This summer I took a long holiday to Europe. The purpose of the holiday was a little research into the life of Ludwig II, King of Bavaria, the subject of my present work-in-progress. (At least that’s what I tell myself. Otherwise, it would just be an exercise in self-indulgence, wouldn’t it?) We started off in England visiting family and old friends, and then flew to Munich. Our first excursion was to Nymphenburg Castle where Ludwig was born and the second was to the Residenz, the principal city palace of the kings of Bavaria.
Along the way, we also saw the famous Glockenspiel, took a long walk through the English Garden and visited the Hofbrauhaus for some Bavarian beer and oom-pah-pah music.
Then we drove a short distance south to Lake Starnberg and visited the place where Ludwig met his tragic end. A simple cross stands in the water there, erected by his mother. She also built the memorial chapel that overlooks the spot.

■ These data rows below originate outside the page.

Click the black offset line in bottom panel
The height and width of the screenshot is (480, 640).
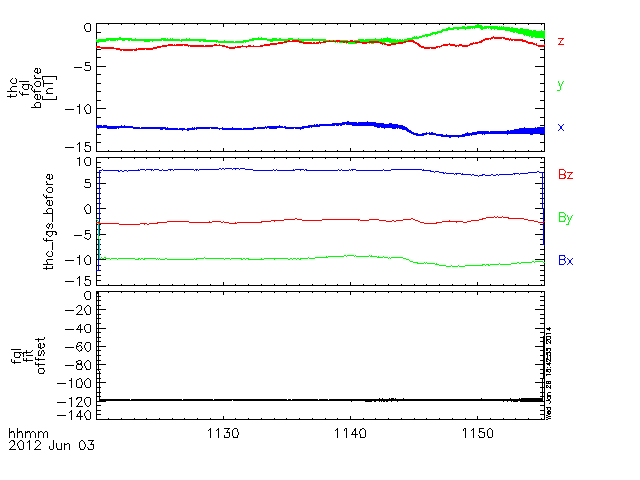[x=300, y=400]
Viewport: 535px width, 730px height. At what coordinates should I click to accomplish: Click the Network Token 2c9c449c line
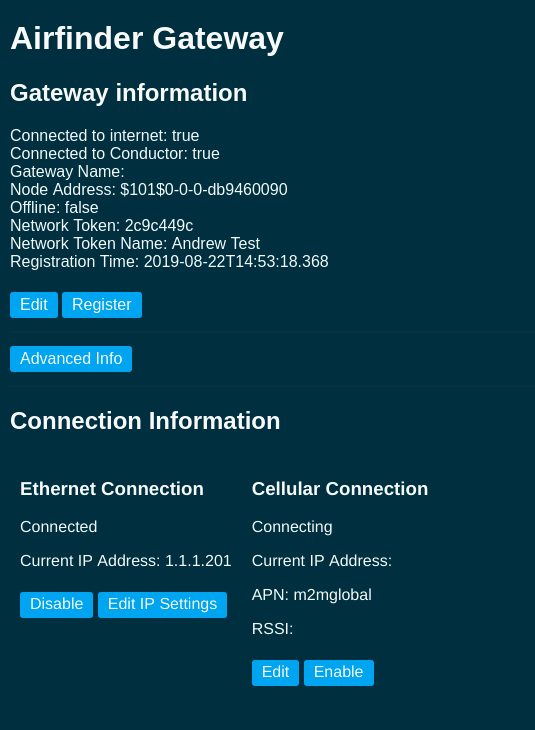(102, 226)
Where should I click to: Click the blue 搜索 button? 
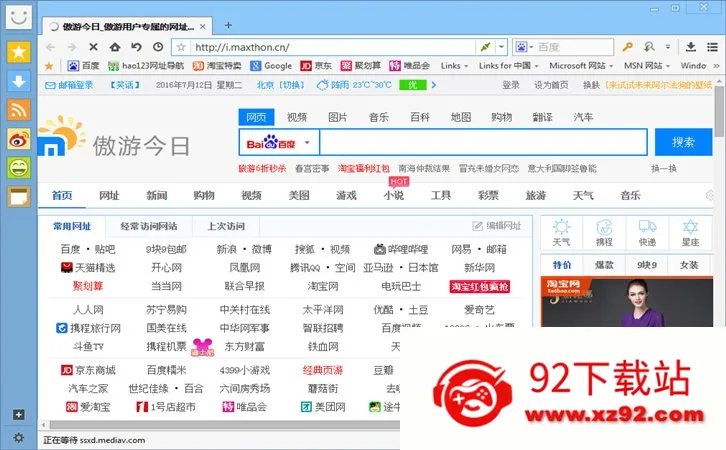click(x=683, y=142)
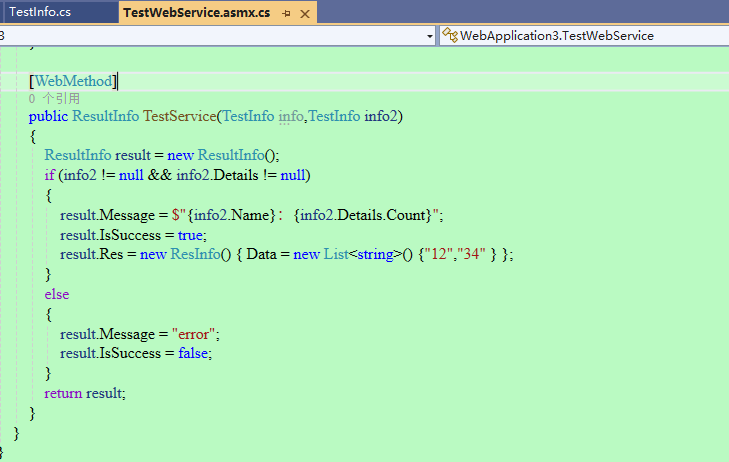This screenshot has height=462, width=729.
Task: Click the WebMethod attribute text
Action: point(74,81)
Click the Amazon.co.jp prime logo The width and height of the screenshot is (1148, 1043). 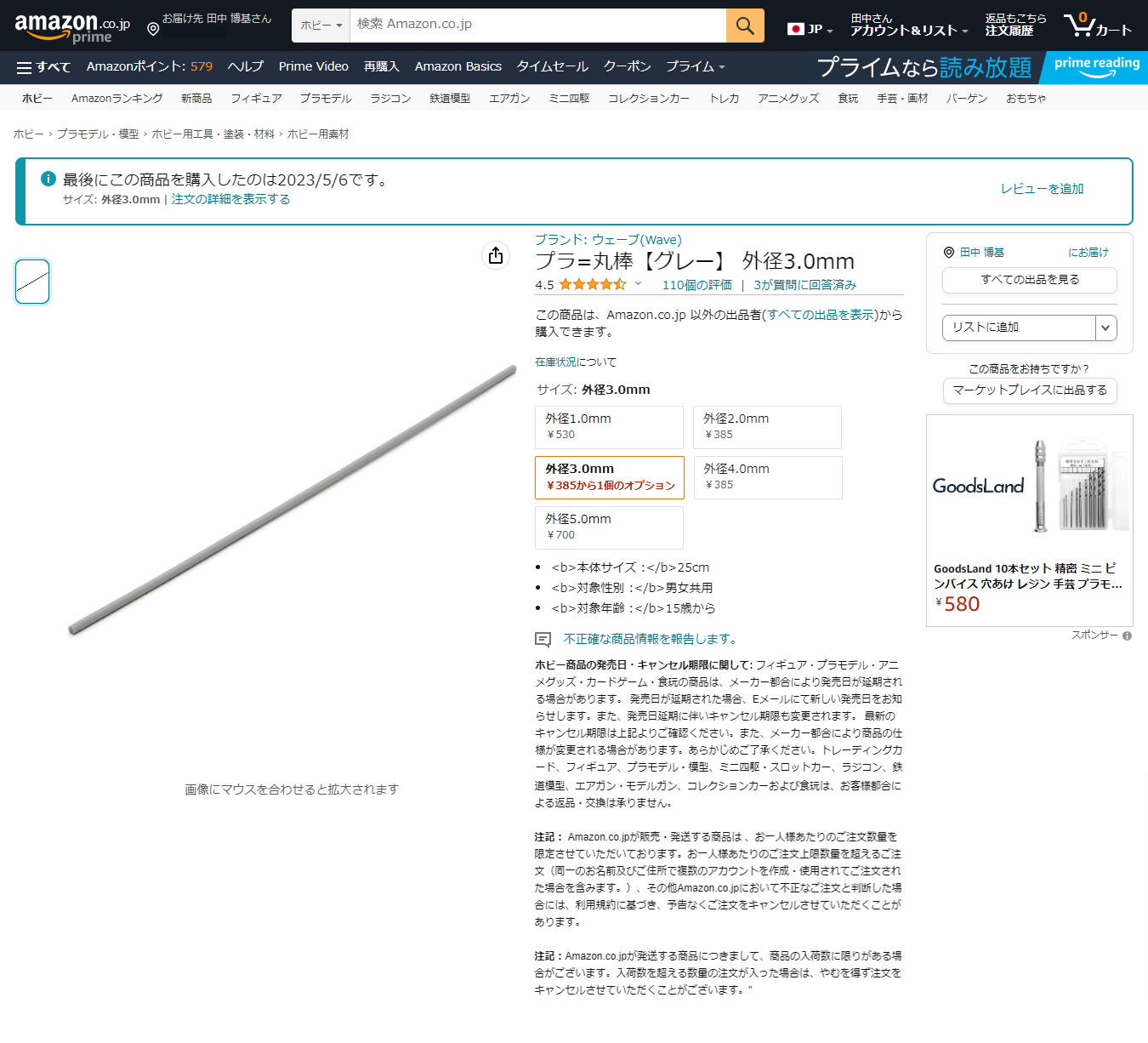[72, 26]
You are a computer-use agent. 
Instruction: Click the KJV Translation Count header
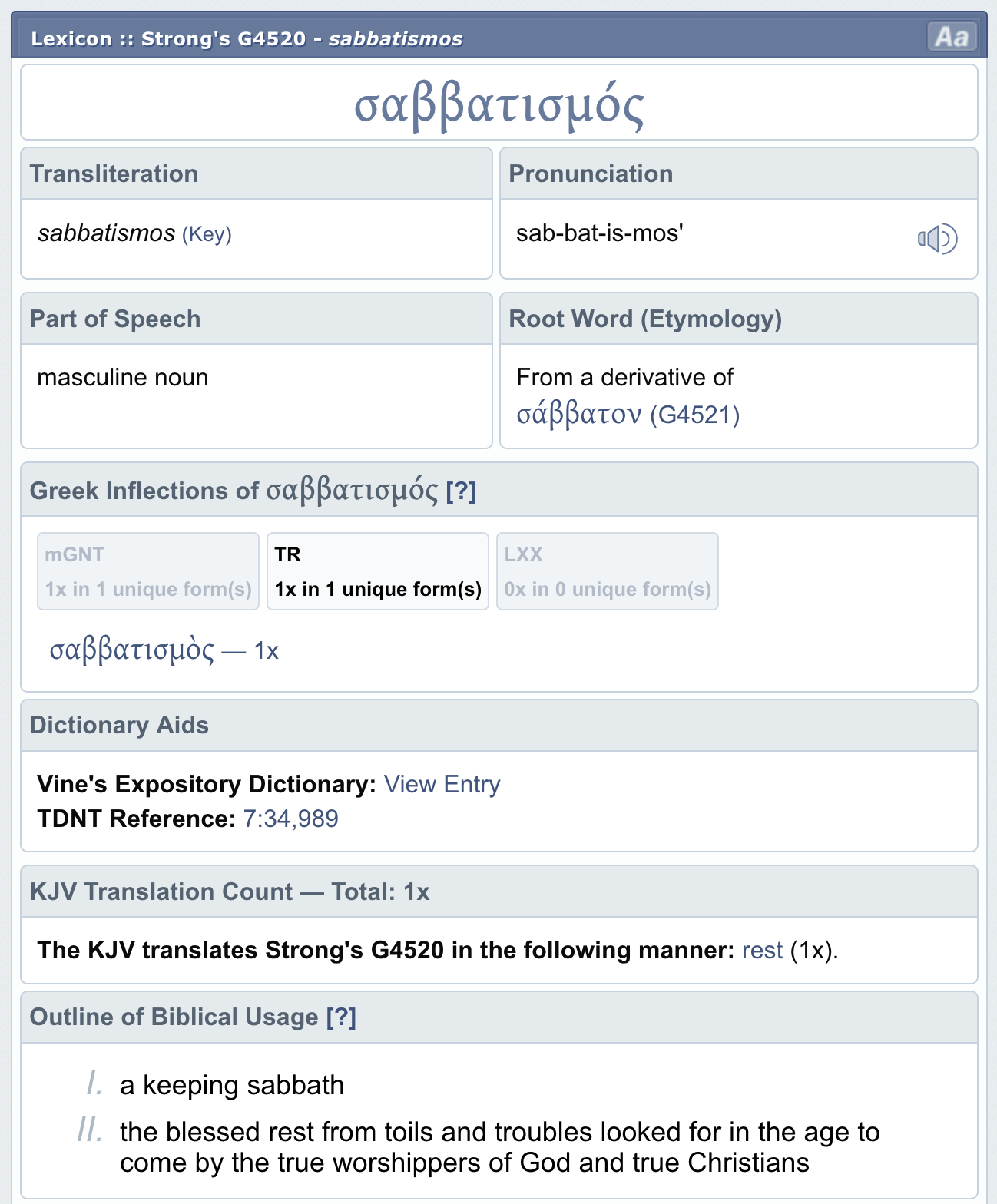[229, 891]
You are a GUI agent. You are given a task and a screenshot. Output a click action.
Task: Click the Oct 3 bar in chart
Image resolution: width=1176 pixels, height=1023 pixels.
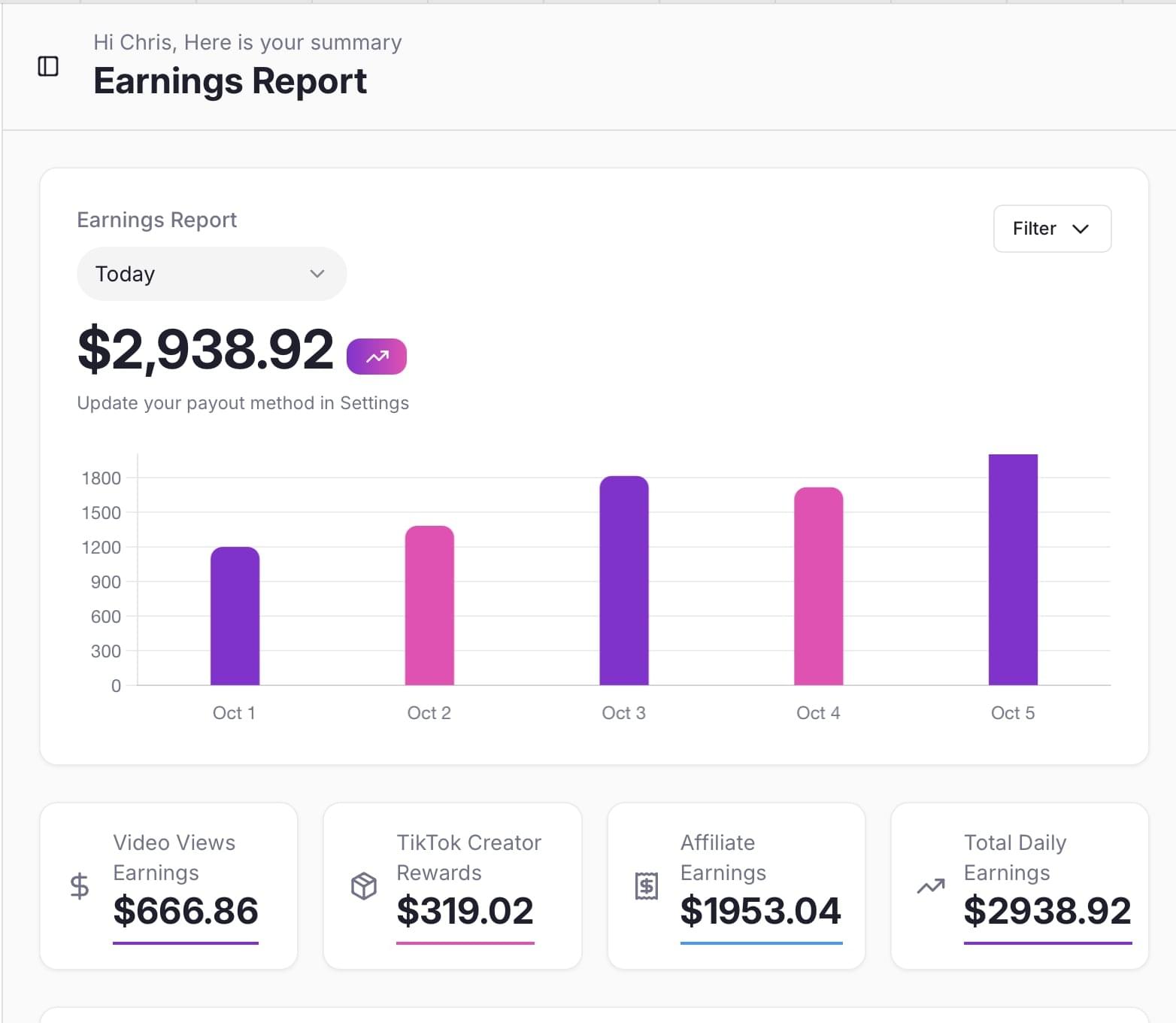(x=623, y=581)
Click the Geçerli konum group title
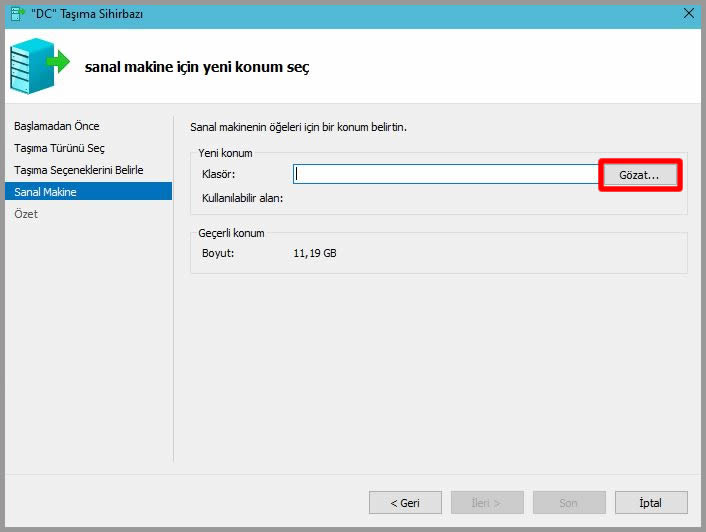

Now came the highlight of our visit. Farther south was Schwangau. From this typically quiet and picturesque Bavarian village, we could see both Hohenschwangau and Neuschwanstein on their mountain perches. Hohenschwangau means High Country of the Swan – how romantic is that? It was built by Ludwig’s father, but it was important to me because Ludwig spent much of his boyhood there. It was where he learned to love the old German sagas, which are depicted on the walls and became such an important influence in his life, as well as such elements as swans, peacocks and water, which are featured in all his palaces. He often lived there also while he was watching Neuschwanstein being built.
After a rather stiff climb, we made it to Neuschwanstein, the castle that has captured the public imagination as no other. I will not attempt to describe it, except to say that it was like Ludwig himself: imaginative, brilliant, unexpected, eccentric, but gloomy and, even with hundreds of tourists tramping through, imbued with an aura of mystery and tragedy.
The country round about is equally compelling. In one direction it has a broad view of the plain, another overlooks two emerald green lakes, the Alpsee and the Schwansee, on which swans still sail in all their aloof majesty. Another view is of a steep drop to the Pollat River and gorge, with the mountains in the background. Ludwig loved the mountains.
We went on then to other places not associated with Ludwig, including Venice and Sorrento in Italy, but the most magical part for me was the time we spent in Schwangau.